SOURCE EXCERPT>

* * *

A second aspect is that the human visual system interprets brightness with somewhat higher resolution than color. Hence, within a video processing system it is common to convert from the RGB colorspace to the YUV colorspace, which describes pixels as a combination of Luminance (Y) and Chrominance (U and V). This allows the color information contained in the U and V components to be represented independently of the brightness information in the Y component. One common video format, known as YUV422, represents two horizontally adjacent pixels with two Y values, one U value and one V value. This format essentially includes a simple form of video compression called \term{chroma subsampling}. Another common video format, YUV420, represents four pixels in a square with 4 Y values, one U value and one V value, further reducing the amount of data required. Video compression is commonly performed on data in the YUV colorspace.

* * *

DIRECTIVE 1>
Answer these questions from the passage on video colorspaces:
(a) What does the human visual system interpret with higher resolution than color?
(b) How many U values does YUV422 use for two horizontally adjacent pixels?
(c) How many Y values does YUV420 use for four pixels in a square?

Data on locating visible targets
* * *

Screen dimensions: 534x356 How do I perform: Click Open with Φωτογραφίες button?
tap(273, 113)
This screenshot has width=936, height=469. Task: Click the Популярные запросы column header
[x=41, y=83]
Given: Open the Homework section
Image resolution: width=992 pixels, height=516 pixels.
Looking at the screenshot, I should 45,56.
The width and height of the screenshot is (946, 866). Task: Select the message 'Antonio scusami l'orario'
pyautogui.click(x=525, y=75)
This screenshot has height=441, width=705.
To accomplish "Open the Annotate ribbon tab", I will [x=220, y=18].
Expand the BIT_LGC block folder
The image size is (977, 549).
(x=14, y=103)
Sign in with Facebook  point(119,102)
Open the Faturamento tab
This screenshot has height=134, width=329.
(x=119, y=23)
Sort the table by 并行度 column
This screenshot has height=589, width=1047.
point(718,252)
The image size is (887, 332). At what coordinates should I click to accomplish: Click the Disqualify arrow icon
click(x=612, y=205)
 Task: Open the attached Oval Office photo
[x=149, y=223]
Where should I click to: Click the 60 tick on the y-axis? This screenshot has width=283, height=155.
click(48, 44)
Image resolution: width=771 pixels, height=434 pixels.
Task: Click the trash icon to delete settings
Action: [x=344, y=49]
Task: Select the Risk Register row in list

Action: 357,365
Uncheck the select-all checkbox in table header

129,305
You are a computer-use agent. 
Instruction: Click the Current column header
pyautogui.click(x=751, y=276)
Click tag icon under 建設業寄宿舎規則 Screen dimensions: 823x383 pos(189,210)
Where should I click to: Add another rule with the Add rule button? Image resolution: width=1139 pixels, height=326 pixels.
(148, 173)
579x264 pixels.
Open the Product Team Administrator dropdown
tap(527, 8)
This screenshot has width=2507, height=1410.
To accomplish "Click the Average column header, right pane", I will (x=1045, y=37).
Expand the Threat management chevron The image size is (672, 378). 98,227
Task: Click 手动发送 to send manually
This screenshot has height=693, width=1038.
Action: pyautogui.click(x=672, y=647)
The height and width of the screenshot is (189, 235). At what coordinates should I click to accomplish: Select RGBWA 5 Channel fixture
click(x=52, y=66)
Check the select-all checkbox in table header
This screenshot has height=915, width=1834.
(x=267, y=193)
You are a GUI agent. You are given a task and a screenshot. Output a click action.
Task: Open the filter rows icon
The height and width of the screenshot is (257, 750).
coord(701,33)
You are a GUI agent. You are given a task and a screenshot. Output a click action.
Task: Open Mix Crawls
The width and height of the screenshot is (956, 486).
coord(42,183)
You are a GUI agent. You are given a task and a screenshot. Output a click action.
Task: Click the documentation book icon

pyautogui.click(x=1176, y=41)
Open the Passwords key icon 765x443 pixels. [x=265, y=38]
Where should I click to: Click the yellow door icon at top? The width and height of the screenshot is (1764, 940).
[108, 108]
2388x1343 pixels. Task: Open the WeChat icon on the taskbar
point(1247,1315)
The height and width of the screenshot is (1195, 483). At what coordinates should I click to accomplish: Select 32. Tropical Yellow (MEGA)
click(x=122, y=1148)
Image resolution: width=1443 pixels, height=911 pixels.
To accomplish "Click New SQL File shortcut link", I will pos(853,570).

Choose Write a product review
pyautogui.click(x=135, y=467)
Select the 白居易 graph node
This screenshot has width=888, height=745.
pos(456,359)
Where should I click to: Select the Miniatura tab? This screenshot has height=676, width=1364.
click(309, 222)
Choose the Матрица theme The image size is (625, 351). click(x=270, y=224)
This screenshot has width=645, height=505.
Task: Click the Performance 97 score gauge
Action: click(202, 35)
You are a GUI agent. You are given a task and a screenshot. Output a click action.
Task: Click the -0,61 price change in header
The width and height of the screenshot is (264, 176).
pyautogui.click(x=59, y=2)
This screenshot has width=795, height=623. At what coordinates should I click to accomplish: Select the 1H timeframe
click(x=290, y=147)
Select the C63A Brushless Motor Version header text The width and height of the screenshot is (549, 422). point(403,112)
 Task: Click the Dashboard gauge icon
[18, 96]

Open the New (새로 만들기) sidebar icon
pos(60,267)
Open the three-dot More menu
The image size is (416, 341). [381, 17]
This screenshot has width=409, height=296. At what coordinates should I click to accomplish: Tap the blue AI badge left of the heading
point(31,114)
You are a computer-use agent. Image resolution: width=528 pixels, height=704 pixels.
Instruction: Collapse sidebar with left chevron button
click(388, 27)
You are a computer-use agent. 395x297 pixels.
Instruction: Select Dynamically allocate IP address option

* * *

DIRECTIVE 2> Output the rows from the first one through the row holding "Looking at the screenshot, I should 45,56.", inclusive, as a numbered list, leaving out blank lines.

WRITTEN ANSWER 1>
(a) Brightness
(b) One
(c) Four

WRITTEN ANSWER 2>
1. Screen dimensions: 534x356 How do I perform: Click Open with Φωτογραφίες button?
2. tap(273, 113)
3. This screenshot has width=936, height=469. Task: Click the Популярные запросы column header
4. [x=41, y=83]
5. Given: Open the Homework section
6. Image resolution: width=992 pixels, height=516 pixels.
7. Looking at the screenshot, I should 45,56.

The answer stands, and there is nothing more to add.